■ **Aim**:
The text below on the Saint Joseph Cathedral in San Jose, Occidental Mindoro, describes Mindoro's church jurisdiction. In one to three sentences, explain why Mindoro stopped being under the Diocese of Manila.

■ **Selected text**:
──────────
The Saint Joseph the Worker Cathedral commonly known as the Saint Joseph Cathedral is a Roman Catholic church in San Jose, Occidental Mindoro, Philippines.

History
Ecclesiastically, Mindoro island was under the jurisdiction of the Diocese of Manila until the creation of the Diocese of Lipa in 1910 when Mindoro was transferred under Lipa. The then Mindoro province was made into an apostolic prefecture in 1936 with Bishop William Finneman, SVD as head of the prefecture. Mindoro was still under Lipa. In 1951, following the split of Mindoro province into Occidental Mindoro and Oriental Mindoro, the prefecture was elevated to the Apostolic Vicariate of Calapan.

The current church building was constructed under the administration of Parish Priest George Koschinski, SVD. Prior to the church building constructed under Koschinski, the chapel of San Jose used a quonset hut which was used by the Allied Forces during the World War II. The replacement church structure was built by both German and Filipino Catholics and was blessed by Apostolic Vicariate of Mindoro, Bishop William Duschak, SVD, DD on September 30, 1962.
──────────
■ **Data section**:

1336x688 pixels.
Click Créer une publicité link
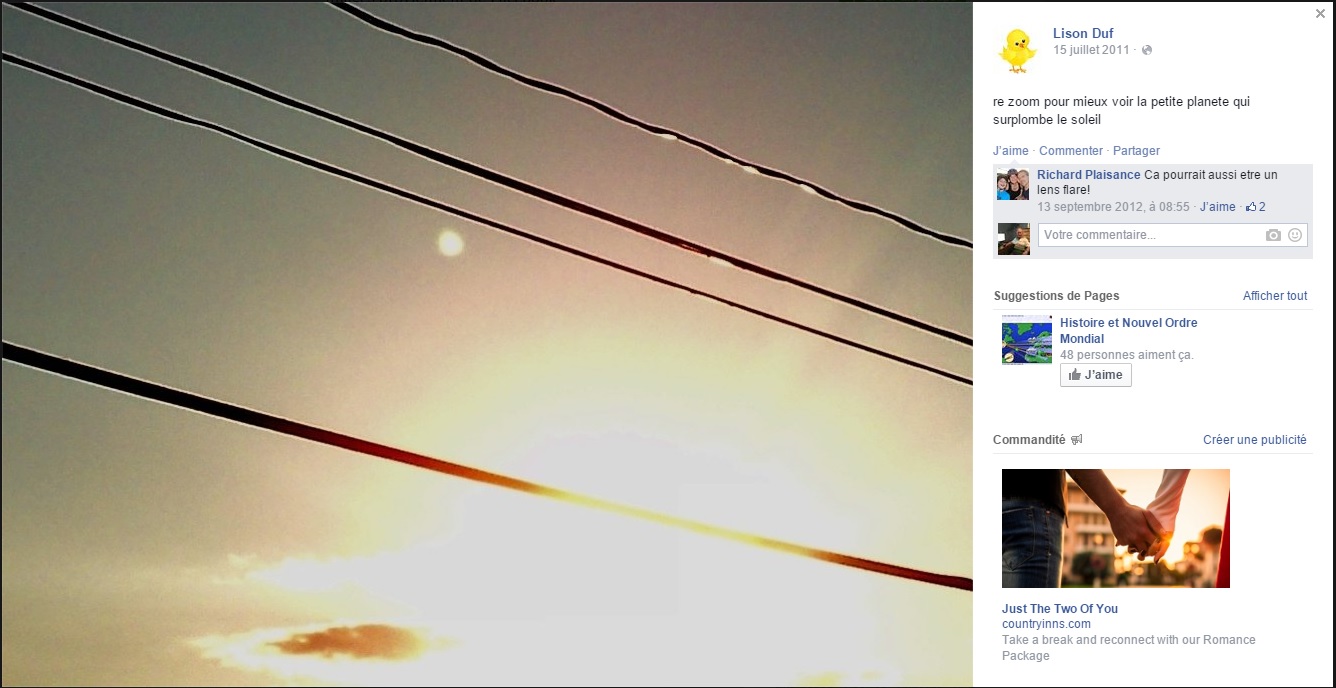(1255, 440)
──────────
■ **Result for this exercise**:
Mindoro stopped being under the Diocese of Manila in 1910, when the Diocese of Lipa was created. At that point Mindoro was transferred to Lipa's jurisdiction.